But the true scandal of BPA is that such sagas have been repeated many times. Time and again, synthetic chemicals have been banned or withdrawn only to be replaced by others that are equally harmful, and sometimes are worse. Neonicotinoids, which the International Union for the Conservation of Nature (IUCN) credits with creating a global ecological catastrophe, are modern replacements for long-targeted organophosphate pesticides. Organophosphates had previously supplanted DDT and the other organochlorine pesticides from whose effects many bird species are only now recovering.

So the big and urgent question is this: if chemical bans are ineffective (or worse), what should anyone who wants to protect themselves and everyone else from flame retardants, pesticides, herbicides, endocrine disruptors, plastics and so on—but who doesn’t expect much help from their government or the polluters themselves—do?

What would an effective grassroots strategy for the protection of people and ecosystems from toxic exposures look like?  Ought its overarching goal be a reduction in total population exposures and/or fewer chemical sales?

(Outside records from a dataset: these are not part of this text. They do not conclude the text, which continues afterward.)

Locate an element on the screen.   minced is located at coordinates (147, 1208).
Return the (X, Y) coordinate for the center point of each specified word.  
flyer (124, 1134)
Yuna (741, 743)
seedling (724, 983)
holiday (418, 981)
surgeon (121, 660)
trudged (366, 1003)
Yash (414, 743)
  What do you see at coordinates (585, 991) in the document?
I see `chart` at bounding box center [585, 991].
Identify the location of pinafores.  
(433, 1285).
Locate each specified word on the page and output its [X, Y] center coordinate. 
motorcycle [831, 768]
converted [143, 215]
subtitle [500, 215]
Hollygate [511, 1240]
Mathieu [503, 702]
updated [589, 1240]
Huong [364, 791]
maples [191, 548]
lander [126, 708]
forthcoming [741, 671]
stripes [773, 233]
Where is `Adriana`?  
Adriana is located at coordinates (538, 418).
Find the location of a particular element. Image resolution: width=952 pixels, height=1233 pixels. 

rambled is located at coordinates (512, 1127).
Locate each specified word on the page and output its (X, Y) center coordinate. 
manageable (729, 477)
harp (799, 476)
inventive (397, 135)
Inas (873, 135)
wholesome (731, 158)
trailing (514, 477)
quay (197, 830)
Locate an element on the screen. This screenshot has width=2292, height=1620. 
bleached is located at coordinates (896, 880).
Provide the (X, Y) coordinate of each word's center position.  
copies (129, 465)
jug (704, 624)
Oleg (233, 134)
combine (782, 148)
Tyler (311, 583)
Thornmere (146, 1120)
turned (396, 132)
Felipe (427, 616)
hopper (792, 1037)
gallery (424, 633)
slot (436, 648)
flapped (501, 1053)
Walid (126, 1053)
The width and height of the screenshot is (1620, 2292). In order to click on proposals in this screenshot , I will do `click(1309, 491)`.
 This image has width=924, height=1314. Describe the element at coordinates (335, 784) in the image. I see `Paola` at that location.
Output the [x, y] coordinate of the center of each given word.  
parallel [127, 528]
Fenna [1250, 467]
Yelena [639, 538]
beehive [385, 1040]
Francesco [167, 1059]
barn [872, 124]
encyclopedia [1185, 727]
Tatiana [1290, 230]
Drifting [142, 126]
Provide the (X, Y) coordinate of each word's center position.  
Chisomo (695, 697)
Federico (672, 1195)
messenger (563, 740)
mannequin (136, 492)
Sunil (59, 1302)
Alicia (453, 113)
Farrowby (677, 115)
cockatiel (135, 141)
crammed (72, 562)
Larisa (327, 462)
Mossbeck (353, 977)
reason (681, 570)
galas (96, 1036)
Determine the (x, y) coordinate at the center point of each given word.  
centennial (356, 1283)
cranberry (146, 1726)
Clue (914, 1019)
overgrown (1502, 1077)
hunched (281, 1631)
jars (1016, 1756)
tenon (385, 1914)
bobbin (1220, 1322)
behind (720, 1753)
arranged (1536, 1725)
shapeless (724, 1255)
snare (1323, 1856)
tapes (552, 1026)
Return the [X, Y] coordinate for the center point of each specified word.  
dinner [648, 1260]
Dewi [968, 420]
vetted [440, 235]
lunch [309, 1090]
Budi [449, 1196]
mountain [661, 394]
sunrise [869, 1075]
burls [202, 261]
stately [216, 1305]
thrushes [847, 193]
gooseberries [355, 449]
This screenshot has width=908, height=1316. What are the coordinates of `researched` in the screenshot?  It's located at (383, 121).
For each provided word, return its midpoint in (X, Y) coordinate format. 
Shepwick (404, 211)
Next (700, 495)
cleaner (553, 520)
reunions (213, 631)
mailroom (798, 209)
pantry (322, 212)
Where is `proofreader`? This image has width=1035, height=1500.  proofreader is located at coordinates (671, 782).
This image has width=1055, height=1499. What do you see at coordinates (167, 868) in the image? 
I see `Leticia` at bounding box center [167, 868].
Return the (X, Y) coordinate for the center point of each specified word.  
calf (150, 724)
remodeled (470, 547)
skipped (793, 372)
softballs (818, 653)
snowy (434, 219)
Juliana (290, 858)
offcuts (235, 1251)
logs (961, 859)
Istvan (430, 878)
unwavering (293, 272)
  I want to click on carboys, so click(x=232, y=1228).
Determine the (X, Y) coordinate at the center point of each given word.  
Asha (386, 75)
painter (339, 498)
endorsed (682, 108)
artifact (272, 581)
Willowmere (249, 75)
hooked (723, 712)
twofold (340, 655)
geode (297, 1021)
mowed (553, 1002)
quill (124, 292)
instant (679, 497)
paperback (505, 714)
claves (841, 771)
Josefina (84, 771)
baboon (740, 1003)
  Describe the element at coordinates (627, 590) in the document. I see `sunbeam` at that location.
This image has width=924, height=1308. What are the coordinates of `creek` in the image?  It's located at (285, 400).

Or should it aim for sweeping bans, such as of entire chemical classes? Or bans on specific usages (e.g. in all food or in all of agriculture)? Or on chemical use in particular geographic locations (e.g in/around all schools)? Or perhaps a better demand would be the dismantling (with or without replacement) of existing regulatory agencies, such as the culpable EPA? Or should chemical homicide be made a statutory crime? Or all of these together? And last, but not least, how can such goals be achieved given the finances and politics of our age?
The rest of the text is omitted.